Problems to solve ▸
**a)** In the post about the Cologne Christmas markets, what event were the writer and Debbie both on the team for in October 2016?
**b)** From the post about the Cologne Christmas markets, reproduce the passage starting with "Fast forward to" and going on through "go somewhere too.".

Extract to read ▸
──────────────────────────────

Saturday, 2 December 2017

2nd December: Cologne Christmas Markets


Last December I went to Cologne, fulfilling an ambition to visit a Christmas market on the continent.

This all came about somewhat unexpectedly and I suppose the story starts 3 years ago, while having a weekend briefing for a Girlguiding international project to Cambodia. At that weekend were a number of teams running projects to other countries and we shared meals and would nod hello to one another.

Fast forward to October 2016 and I ran into Debbie, someone I vaguely recognised from that time years ago, at another Girlguiding event: this time we both formed part of the team running LaSERIO, an event which selects girls from across London and the South East to take part in international volunteering projects. Debbie and I sat next to each other at the team meeting, sometime after 11:00pm on a Friday night after a long week at work and a manic evening running activities with hyped-up 16 year-olds. We bonded over the consumption of malteasers and twiglets and thought it highly unfair that we were selecting teenagers who would get to travel to destinations such as Ghana and Mexico while we stayed at home. So we decided that we should go somewhere too.

──────────────────────────────

Data excerpt ▸
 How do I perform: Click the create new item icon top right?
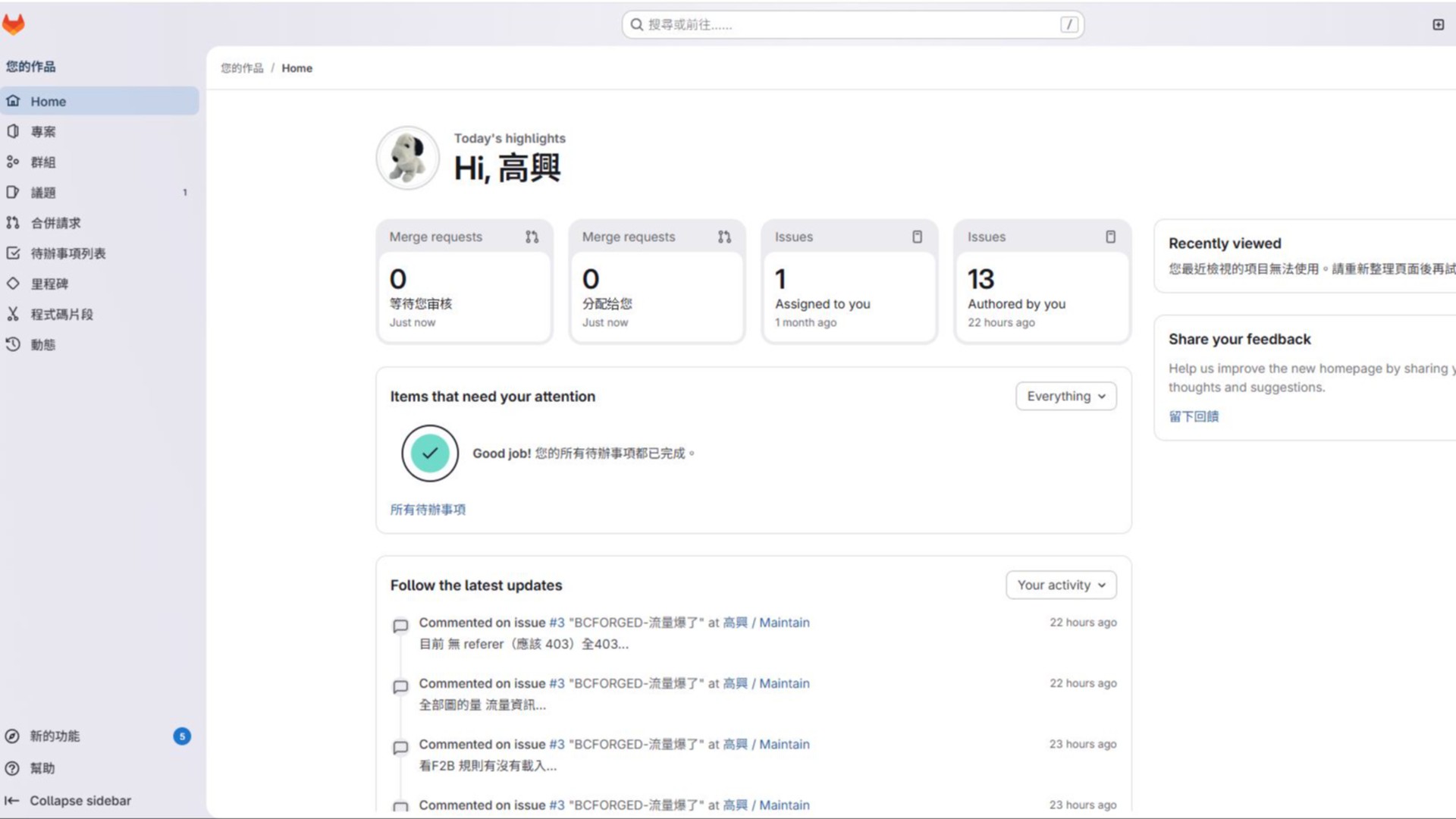coord(1438,24)
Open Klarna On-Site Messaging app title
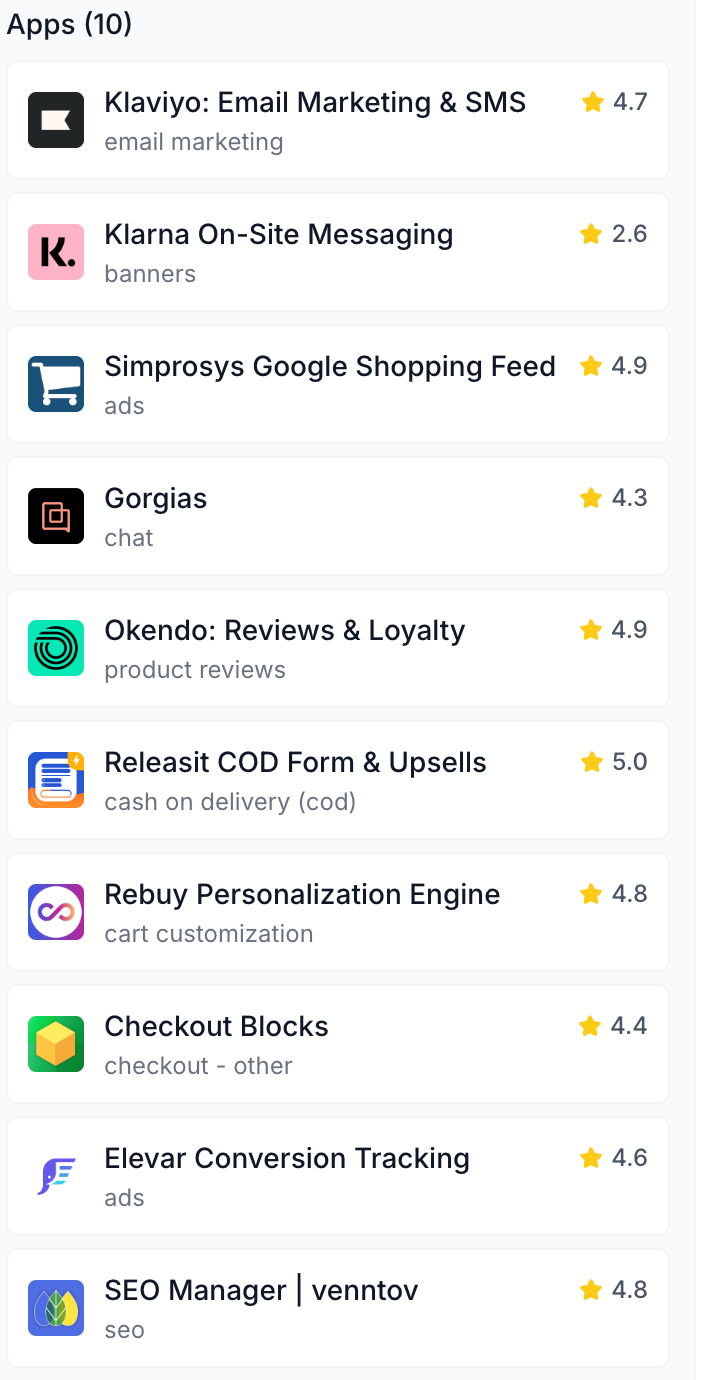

──────────────────────────────

Results for each task ▸
**a)** LaSERIO, a Girlguiding event.

**b)**
Fast forward to October 2016 and I ran into Debbie, someone I vaguely recognised from that time years ago, at another Girlguiding event: this time we both formed part of the team running LaSERIO, an event which selects girls from across London and the South East to take part in international volunteering projects. Debbie and I sat next to each other at the team meeting, sometime after 11:00pm on a Friday night after a long week at work and a manic evening running activities with hyped-up 16 year-olds. We bonded over the consumption of malteasers and twiglets and thought it highly unfair that we were selecting teenagers who would get to travel to destinations such as Ghana and Mexico while we stayed at home. So we decided that we should go somewhere too.